[ARBEITSAUFTRAG A]
Ändern Sie in den Datensätzen die Zeilen von der Zeile mit „The width and“ bis zur Zeile mit „Action: [655, 793]“, indem Sie „return link“ durch „back link“ ersetzen und alles Übrige unverändert lassen. Geben Sie nur diese Zeilen ohne die Bilder wieder.

[LESETEXT]
***

08.01.2013

Veranlagungszeitraumbezogene Auslegung der sog. Wesentlichkeitsgrenze

Bei der Frage, ob das Tatbestandsmerkmal der wesentlichen Beteiligung an einer Kapitalgesellschaft innerhalb der letzten fünf Jahre veranlagungszeitraumbezogen oder stichtagsbezogen auszulegen ist, kommt es nach Auffassung des 11. Senats des FG Düsseldorf auf die im jeweiligen Veranlagungszeitraum geltende Wesentlichkeitsgrenze an. Damit widerspricht er der Auffassung des 13. Senats und des Niedersächsischen FG sowie der Finanzverwaltung.

***

[AUSZÜGE DER DATENSÄTZE]
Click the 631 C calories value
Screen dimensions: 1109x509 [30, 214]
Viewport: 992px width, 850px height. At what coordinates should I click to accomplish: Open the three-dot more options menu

***

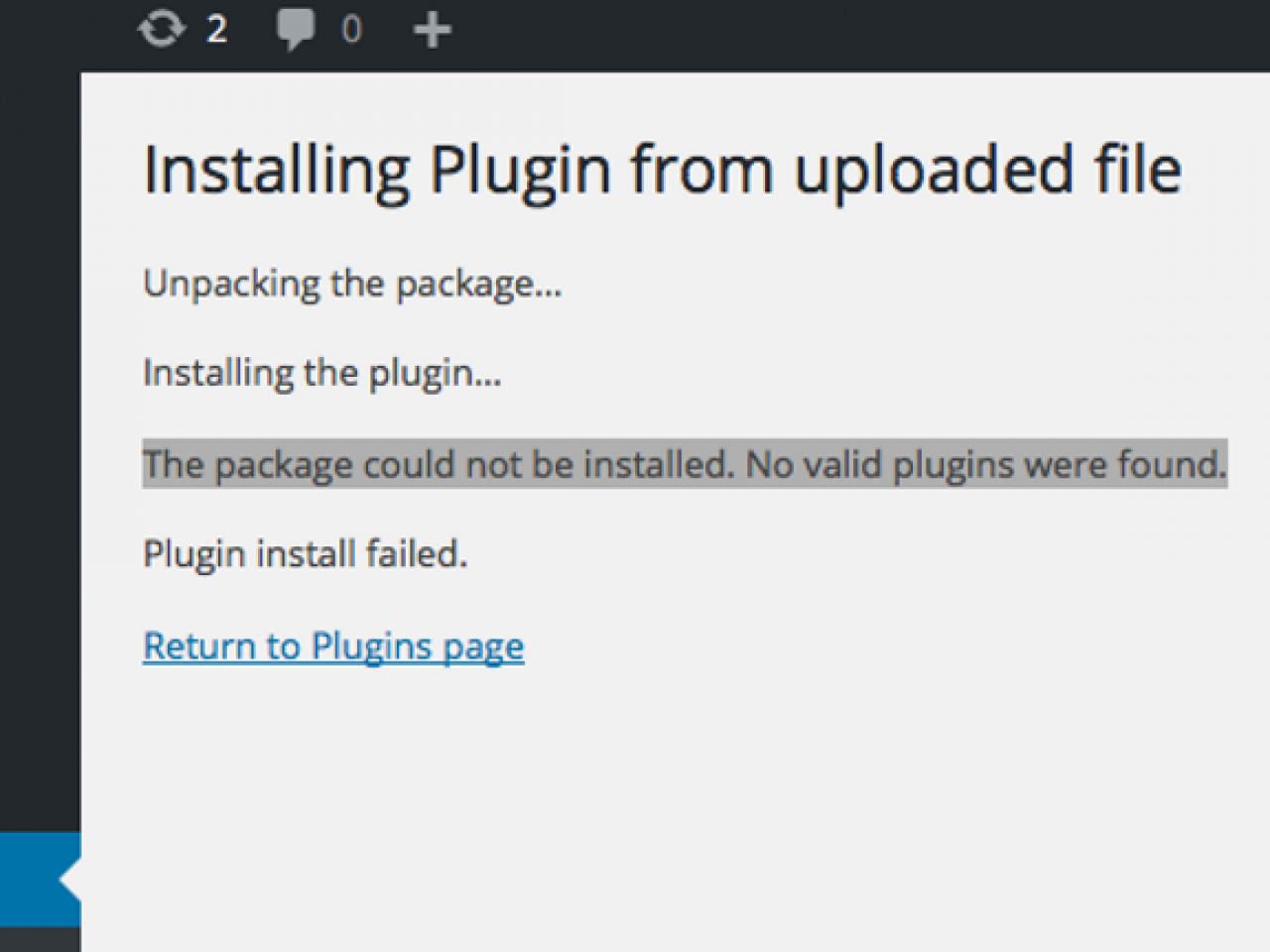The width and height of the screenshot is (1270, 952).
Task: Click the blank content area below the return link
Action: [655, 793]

***

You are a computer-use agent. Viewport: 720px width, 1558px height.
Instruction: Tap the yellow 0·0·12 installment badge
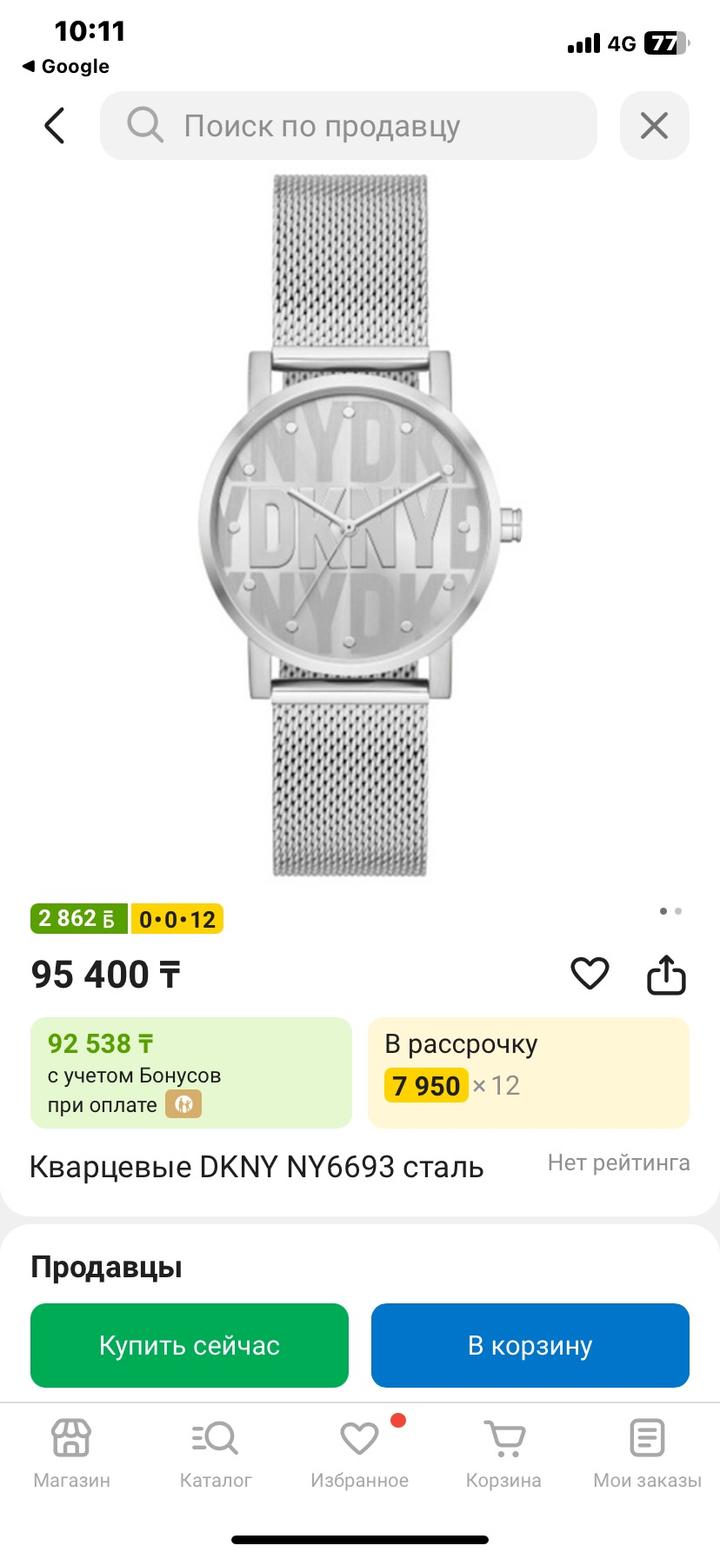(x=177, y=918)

***

[ARBEITSAUFTRAG B]
Schreiben Sie den Text zur Wesentlichkeitsgrenze im Anschluss an seinen letzten Satz weiter.

[ERWARTETE ANTWORT A]
The width and height of the screenshot is (1270, 952).
Task: Click the blank content area below the back link
Action: [655, 793]

[ERWARTETE ANTWORT B]
FG Düsseldorf 15.11.2012, 11 K 2312/11 E
Der Sachverhalt:
Die Klägerin war Gesellschafterin der A-Holding GbR, die im April 1995 durch Ausscheiden der A-GmbH als persönlich haftende Gesellschafterin aus der A-GmbH & Co. Holding KG hervorgegangen war. Die Gesellschaft hielt nicht an der Börse gehandelte Stammaktien an der börsennotierten A-AG. Im April 2000 veräußerte die A-Holding GbR sämtliche von ihr gehaltenen Stammaktien der A-AG an einen ausländischen Konzern. Die Klägerin war im Zeitpunkt der Veräußerung der Beteiligung nach der seit 1999 geltenden Grenze von "mindestens 10%" nicht wesentlich beteiligt. In den Vorjahren war sie zwar zu mindestens 10% beteiligt, die Beteiligung überstieg indes nicht die bis 1998 geltende Wesentlichkeitsgrenze von "mehr als einem Viertel".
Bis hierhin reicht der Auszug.